Je rappelle que les partenaires de Monsieur Rebrab sont des géants industriels, mondialement connus et reconnus pour leur très haut niveau, à tous points de vue. Ceci étant dit, pour rappeler à certains cerveaux de moineaux, qui ne comprennent rien à rien, qui bloquent l’Algérie, à qui ils ont affaire.

Vos projets Monsieur Rebrab dérangent au plus haut degré les industriels, les politiques et anciens hauts gradés de l’armée de l’ère coloniale Française, qui tiennent le régime illégitime Algérien par les c…… et qui le manipulent comme des marionnettes depuis 1962, conformément à leurs agendas politiques et économiques. Vous faites également peur à Bruxelles qui nous bloque aussi de manière sournoise.

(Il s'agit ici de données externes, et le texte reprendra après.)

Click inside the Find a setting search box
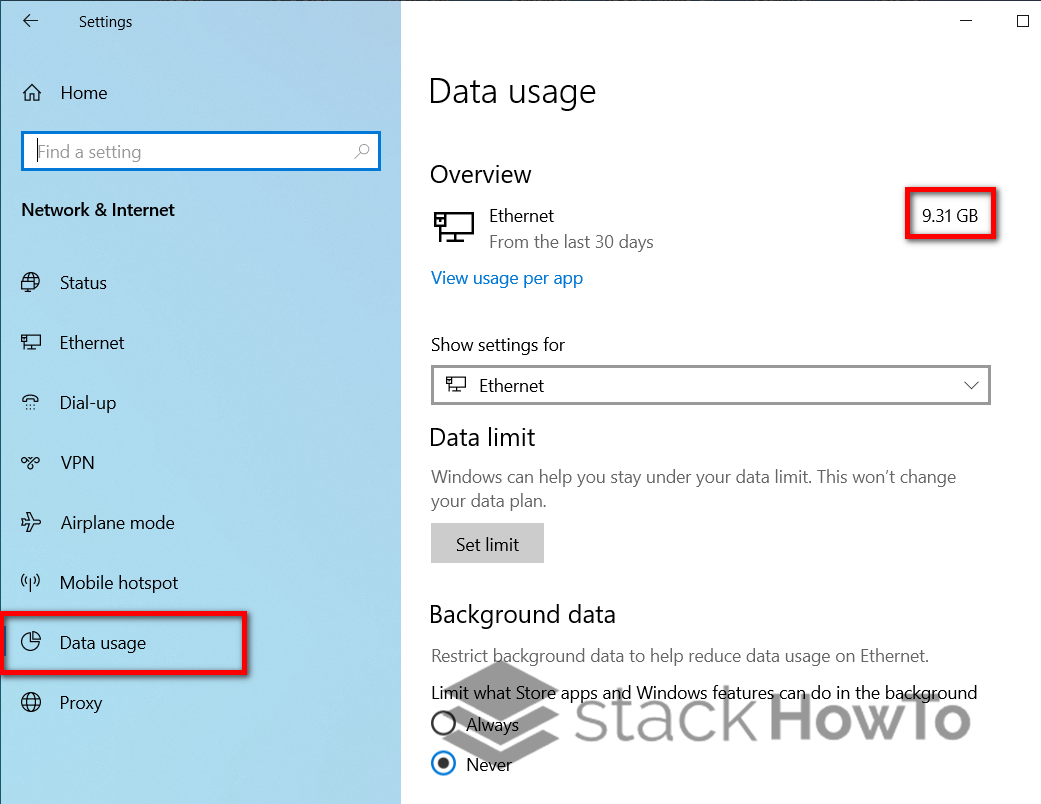 180,151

Le louvoiement de Renault, qui ne construira rien en Algérie, est dirigé contre vous, pour vous bloquer. Et en vous bloquant, ils bloquent l’Algérie et l’avenir des générations futures, ils bloquent le passage de l’Algérie à l’après-pétrole, dont le peak oil sera atteint et décroîtra très rapidement dans moins de 20 ans. Et si on ne fait rien d’ici là, le peuple Algérien sera dans l’au-delà. Tout le monde pourra imaginer les catastrophes sociales, politiques, qui pourront amener la guerre civile. Si c’est ça que nous veulent nos ennemis, y compris le régime illégitime criminel Algérien, qui a un fleuve de sang sur les mains, alors nous leur diront, que tous vos plans criminels échoueront. Le peuple se remettra de ses blessures et vous le fera payer très cher. Et tous les Rebrabs Algériens qui sont bloqués réaliseront leurs projets, que cela vous plaise ou non.

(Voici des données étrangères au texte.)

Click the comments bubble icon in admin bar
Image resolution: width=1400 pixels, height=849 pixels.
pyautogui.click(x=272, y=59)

Les Pays Bas sont les plus exposés aux catastrophes maritimes (Tsunami….). Une partie très importante de ce beau pays a failli disparaître sous les eaux. Les Néerlandais ont réalisé des ouvrages ingénieux et extraordinaires, depuis plusieurs décennies, qui ont permis la protection et la sécurisation totale des terres et des ports. Ils ont atteint un très très niveau technologique dans ce domaine, unique au monde.

Il suffit de voir le port de Rotterdam, notamment, pour se rendre à l’évidence.

Je suggère donc à Monsieur Rebrab de faire appel aux Néerlandais, pour une expertise, une coopération et une gestion éventuelles des ouvrages maritimes du future grand port de Bédjaïa, pour clouer le bec définitivement, à tous les ennemis du régime illégitime Algérien et ceux de l’autre côté de la Méditerranée, qui sont aussi nos ennemis.

Vos projets sont vitaux pour l’Algérie d’aujourd’hui et de demain et les générations futures. Grâce à vous les exportations hors hydrocarbures atteindront plus de 35 milliards de dollars. Des centaines de milliers d’emplois directs et indirectes seront créés.

Pour conclure, je vous dit sincèrement Monsieur Rebrab, bonne chance, on est de tout cœur avec vous.